A very small black hole, at least when compared with those of supermassive black holes that we are used to discussing, was discovered by a research team that analyzed a catalog of 100,000 stars called Apache Point Observatory Galactic Evolution Experiment (APOGEE). The black hole is characterized by a mass that appears to be only 3.3 times that of the Sun. The study was published in Science.

About 10,000 light-years away from us, this black hole is located in an external region of the main disk of the Milky Way and, if the dimensions were confirmed, it would be the smallest black hole ever identified, so small that it would fall into a new class. The black hole should have a diameter of only 12 miles but further observations will be necessary to confirm this data.

Researchers usually detect black holes thanks to the interception of the accretion disc, mostly composed of gas and dust, which swirls around the object. If there is not this disk of gas and dust, which by swirling it heats up and emits X-rays, the black hole cannot be identified unless it is part of an interacting binary system, i.e. a system consisting of a black hole and another object, for example a star, in which the first sucks material from the second.

In this case, however, there was no disc of gas and dust and, although the black hole was part of a binary system, this seemed to be non-interacting. However, the researchers still managed to locate the black hole thanks to another feature related to the fact that this black hole is in a binary system.

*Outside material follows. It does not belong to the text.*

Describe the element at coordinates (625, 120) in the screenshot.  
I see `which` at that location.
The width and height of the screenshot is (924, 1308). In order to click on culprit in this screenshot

Analyzing the data of the aforementioned catalog, the researchers focused on a particular binary star system, called J05215658, and they realized that one of the two stars is actually a black hole that orbits a giant star every 83 days. In this case, the researchers noticed the presence of the black hole by analyzing the light of the star, a giant star whose light seems to be “shifted.” The brightness of the star, in fact, continues to change, increases and decreases, a sign of the fact that there is something in orbit around it.

Precisely these variations indicate the presence of a binary companion which, since it does not emit any light, must be a black hole. The latter does not seem to swallow any material and has been identified only thanks to this special distorting feature of the starlight.